Bückeburg muß sich noch gedulden
- 1909 -
Eine Szene aus dem Schauspiel »Der Marquis von Keith«
[Das Stück spielt in München im Spätsommer 1899, der Erste Aufzug im Arbeitszimmer des Marquis von Keith. Die Personen im folgenden Ausschnitt sind
1. Der Marquis von Keith: Er ist ein Mann von ca. 27 Jahren, mittelgroß und knochig; er hätte eine musterhafte Figur, wenn er nicht auf dem linken Bein hinkte. Seine markigen Gesichtszüge sind nervös und haben zugleich etwas Hartes, stechende graue Augen, kleiner blonder Schnurrbart, das widerborstige, kurze, strohblonde Haar sorgfältig in der Mitte gescheitelt. Er ist in ausgesuchte gesellschaftliche Eleganz gekleidet, aber nicht geckenhaft. Er hat die groben roten Hände eines Clowns.
2.Molly Griesinger: Sie ist ein unscheinbares brünettes Wesen, etwas scheu und verhetzt, in unscheinbarer häuslicher Kleidung, hat aber große, schwarze, seelenvolle Augen.
3. Sascha: Diener
Die Szene ist – nach dem Abgang der verwitweten Gräfin Werdenfels – einen Augenblick leer: Dann kommt Molly Griesinger aus dem Wohnzimmer und räumt das Teegeschirr zusammen. Keith kommt vom Vorplatz zurück]
Keith ruft: Sascha! – Nimmt eines der Bilder von der Wand. Das muß mir über die nächsten vierzehn Tage hinweghelfen!
Molly: Du hoffst also immer noch, daß die Wirtschaft so fortgehen kann?
Sascha kommt aus dem Wartezimmer: Herr Baron?
Keith gibt ihm das Bild: Geh hinüber zum Tannhäuser. Er soll den Saranieff ins Fenster stellen. Ich gebe ihn für dreitausend Mark.
Sascha: Sehr wohl, Herr Baron.
Keith: In fünf Minuten komme ich selber. Warte! Er nimmt vom Schreibtisch eine Karte, auf der »3000 M.« steht, und befestigt sie unter den Rahmen des Bildes. Dreitausend Mark! – Geht zum Schreibtisch. Ich muß nur vorher rasch noch einen Zeitungsartikel darüber schreiben.
Sascha mit dem Bilde ab.
Molly: Wenn sich bei der Großtuerei nur auch einmal eine Spur von reellem Erfolg sehen ließe!

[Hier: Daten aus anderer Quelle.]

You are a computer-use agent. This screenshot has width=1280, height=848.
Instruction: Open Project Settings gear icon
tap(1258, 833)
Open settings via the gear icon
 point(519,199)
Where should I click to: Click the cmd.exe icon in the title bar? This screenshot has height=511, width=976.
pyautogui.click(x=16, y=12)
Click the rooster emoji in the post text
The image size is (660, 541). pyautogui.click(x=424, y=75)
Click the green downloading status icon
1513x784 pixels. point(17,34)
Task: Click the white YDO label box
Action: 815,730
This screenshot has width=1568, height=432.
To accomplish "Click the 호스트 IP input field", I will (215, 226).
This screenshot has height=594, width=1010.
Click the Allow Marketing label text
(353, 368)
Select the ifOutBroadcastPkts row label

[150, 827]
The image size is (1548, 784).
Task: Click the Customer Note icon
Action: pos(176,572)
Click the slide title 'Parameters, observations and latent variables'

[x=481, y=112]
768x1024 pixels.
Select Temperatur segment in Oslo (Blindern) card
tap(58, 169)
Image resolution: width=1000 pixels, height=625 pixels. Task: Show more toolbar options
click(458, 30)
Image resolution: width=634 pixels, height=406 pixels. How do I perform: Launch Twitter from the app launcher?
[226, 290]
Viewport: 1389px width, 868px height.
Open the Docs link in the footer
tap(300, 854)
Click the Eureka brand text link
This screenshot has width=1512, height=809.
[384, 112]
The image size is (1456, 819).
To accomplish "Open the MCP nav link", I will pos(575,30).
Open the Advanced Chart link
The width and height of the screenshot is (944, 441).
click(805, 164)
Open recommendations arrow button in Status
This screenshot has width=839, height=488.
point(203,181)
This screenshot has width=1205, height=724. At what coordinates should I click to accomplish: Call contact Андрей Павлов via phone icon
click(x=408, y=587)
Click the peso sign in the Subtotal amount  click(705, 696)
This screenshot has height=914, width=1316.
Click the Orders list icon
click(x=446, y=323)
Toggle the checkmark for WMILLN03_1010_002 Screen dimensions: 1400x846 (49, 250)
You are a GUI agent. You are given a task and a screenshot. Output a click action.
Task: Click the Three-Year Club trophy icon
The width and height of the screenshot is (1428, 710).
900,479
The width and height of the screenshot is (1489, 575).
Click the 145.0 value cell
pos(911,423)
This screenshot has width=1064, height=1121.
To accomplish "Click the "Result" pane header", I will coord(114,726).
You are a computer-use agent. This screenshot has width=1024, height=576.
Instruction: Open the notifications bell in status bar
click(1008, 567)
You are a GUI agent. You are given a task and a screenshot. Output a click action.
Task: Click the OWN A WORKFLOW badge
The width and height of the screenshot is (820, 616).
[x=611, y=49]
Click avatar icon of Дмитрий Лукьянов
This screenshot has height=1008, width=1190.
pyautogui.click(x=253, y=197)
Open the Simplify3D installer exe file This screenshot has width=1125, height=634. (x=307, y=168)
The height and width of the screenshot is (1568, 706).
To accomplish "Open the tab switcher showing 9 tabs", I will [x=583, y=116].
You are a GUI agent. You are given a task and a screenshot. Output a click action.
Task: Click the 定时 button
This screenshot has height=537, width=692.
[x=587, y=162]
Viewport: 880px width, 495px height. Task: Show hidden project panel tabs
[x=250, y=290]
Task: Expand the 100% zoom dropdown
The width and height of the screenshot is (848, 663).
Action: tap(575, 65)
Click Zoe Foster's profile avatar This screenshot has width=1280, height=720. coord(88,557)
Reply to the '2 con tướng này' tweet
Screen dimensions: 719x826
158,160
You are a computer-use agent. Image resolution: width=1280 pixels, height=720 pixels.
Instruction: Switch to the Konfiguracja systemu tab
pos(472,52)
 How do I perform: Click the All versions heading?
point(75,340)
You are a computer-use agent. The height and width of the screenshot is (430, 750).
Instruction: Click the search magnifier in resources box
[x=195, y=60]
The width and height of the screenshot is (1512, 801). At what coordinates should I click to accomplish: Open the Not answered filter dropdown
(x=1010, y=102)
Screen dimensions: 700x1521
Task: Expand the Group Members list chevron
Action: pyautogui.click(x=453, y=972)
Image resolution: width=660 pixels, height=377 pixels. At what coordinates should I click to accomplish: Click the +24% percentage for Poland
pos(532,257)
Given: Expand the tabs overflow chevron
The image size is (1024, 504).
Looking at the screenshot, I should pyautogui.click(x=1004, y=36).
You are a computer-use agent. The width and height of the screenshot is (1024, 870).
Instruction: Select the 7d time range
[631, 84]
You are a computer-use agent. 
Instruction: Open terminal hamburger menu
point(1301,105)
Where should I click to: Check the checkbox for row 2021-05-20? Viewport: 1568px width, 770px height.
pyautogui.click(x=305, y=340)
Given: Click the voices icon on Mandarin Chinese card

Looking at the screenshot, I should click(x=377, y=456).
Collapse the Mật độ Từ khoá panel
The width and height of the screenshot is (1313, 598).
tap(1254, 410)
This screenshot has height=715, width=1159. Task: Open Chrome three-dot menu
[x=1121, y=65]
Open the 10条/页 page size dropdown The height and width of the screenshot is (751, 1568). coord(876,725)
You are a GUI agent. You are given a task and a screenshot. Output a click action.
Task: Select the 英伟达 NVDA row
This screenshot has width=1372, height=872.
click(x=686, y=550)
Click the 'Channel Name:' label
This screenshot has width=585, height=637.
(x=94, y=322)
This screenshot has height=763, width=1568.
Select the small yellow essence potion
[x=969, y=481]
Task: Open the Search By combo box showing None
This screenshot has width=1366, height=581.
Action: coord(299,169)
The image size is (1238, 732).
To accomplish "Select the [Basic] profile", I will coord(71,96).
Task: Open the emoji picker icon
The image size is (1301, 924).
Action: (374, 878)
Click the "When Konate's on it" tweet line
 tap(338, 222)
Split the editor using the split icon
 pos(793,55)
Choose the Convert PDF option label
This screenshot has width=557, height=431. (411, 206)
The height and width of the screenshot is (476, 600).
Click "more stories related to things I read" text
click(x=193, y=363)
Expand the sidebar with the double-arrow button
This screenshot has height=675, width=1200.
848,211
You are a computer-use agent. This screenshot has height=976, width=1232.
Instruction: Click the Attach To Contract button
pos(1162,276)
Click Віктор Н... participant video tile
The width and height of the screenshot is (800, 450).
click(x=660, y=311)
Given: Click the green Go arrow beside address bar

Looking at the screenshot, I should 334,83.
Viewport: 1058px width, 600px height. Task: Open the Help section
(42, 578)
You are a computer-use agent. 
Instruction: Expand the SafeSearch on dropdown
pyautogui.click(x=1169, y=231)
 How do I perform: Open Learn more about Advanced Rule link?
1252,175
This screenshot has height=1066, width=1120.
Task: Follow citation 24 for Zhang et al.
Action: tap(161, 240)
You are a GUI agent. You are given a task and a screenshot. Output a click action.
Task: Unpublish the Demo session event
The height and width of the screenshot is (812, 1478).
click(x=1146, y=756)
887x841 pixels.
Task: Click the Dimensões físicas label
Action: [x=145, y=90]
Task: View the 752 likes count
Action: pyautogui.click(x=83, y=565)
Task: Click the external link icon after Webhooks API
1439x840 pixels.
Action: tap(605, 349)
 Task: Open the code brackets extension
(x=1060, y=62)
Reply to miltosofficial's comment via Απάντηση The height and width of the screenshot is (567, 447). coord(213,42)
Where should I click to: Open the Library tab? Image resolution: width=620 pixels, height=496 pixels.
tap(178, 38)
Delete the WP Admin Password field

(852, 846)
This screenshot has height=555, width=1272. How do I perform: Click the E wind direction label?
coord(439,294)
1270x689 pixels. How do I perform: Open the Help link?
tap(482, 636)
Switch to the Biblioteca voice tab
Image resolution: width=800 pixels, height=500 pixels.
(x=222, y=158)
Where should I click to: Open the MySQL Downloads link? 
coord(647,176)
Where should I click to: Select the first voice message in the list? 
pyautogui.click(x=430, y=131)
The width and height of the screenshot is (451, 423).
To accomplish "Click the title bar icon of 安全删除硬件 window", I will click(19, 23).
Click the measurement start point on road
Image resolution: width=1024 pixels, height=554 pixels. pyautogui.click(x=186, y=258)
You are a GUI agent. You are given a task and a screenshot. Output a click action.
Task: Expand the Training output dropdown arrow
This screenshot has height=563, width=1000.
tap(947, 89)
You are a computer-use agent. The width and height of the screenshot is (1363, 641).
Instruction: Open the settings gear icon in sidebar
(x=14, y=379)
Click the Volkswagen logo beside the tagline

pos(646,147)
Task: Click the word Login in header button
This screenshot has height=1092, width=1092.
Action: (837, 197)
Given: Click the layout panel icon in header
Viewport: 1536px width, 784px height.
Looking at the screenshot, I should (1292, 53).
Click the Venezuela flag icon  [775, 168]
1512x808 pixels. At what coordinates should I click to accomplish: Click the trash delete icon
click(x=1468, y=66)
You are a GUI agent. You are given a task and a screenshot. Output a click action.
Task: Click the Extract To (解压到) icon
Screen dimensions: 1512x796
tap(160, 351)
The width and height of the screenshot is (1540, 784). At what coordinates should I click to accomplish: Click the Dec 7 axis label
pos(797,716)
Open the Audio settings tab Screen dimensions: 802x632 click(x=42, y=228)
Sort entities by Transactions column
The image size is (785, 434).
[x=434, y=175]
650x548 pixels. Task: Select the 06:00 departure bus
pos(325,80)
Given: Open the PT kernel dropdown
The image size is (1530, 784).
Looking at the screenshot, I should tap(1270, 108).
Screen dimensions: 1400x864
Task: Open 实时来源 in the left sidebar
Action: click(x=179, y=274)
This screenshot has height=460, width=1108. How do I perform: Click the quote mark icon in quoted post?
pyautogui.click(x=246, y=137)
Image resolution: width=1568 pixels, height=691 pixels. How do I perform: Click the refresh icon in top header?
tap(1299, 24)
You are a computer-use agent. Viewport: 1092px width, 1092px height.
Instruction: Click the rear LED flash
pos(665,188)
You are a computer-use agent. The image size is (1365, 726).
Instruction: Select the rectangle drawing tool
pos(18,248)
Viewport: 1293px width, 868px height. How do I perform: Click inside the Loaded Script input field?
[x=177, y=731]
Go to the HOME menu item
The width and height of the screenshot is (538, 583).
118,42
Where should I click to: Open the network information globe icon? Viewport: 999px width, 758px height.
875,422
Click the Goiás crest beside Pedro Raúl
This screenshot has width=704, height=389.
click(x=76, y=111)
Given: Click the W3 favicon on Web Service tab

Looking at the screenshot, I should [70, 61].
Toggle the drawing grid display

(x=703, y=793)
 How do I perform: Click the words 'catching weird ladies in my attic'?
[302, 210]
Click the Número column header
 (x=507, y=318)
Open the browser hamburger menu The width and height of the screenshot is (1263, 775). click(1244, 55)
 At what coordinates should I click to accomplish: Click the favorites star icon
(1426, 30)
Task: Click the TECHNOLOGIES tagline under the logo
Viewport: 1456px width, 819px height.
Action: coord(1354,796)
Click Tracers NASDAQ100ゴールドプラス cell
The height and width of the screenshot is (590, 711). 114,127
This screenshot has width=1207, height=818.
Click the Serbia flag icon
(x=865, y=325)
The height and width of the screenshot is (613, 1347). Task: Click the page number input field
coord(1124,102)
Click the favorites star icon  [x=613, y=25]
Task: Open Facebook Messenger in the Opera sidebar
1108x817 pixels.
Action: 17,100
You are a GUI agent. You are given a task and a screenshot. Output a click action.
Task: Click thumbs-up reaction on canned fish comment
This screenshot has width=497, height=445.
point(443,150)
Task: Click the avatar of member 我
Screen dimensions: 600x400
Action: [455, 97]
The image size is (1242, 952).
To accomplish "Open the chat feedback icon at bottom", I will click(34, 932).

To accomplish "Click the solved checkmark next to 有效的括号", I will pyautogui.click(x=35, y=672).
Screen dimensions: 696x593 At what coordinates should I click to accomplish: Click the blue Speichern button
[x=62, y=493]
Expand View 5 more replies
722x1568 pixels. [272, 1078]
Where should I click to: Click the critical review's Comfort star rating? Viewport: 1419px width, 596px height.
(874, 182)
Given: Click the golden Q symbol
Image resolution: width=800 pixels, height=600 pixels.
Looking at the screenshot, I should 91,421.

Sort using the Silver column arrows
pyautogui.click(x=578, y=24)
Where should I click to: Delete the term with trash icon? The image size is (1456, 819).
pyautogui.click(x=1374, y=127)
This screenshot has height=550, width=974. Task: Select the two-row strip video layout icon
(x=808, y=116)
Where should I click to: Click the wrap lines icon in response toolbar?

Keith schreibend: »Das Schönheitsideal der modernen Landschaft.«
Molly: Wenn dieser Saranieff malen könnte, dann brauchte man nicht erst Zeitungsartikel über ihn zu schreiben.
Keith sich umwendend: Wie beliebt?
Molly: Ich weiß, du bist wieder mitten in der Arbeit.
Keith: Wovon willst du reden?
Molly: Ich habe einen Brief aus Bückeburg.
Keith: Von deiner Mama?
Molly sucht den Brief aus der Tasche und liest : »Ihr seid uns jeden Tag willkommen. Ihr könnt die beiden Vorzimmer im dritten Stock beziehen. Ihr könnt dann in Ruhe abwarten, bis Eure Verhandlungen in München zum Abschluß gelangen.«
Keith: Siehst du denn aber nicht ein, mein liebes Kind, daß du durch solche Schreibereien meinen Kredit untergräbst?
Molly: Wir haben morgen kein Brot auf dem Tisch.
Keith: Dann speisen wir im Hotel Continental.
Molly: Da bringe ich nicht einen Happen hinunter vor Angst, daß uns der Gerichtsvollzieher derweil unsere Betten versiegelt.
Keith: Der überlegt sich das noch. Warum lebt in deinem Köpfchen kein anderer Gedanke als Essen und Trinken! Du könntest dich deines Daseins so unendlich mehr erfreuen, wenn du etwas mehr Würdigung für seine Lichtseiten hättest. Du hegst eine unbezähmbare Liebhaberei für das Unglück.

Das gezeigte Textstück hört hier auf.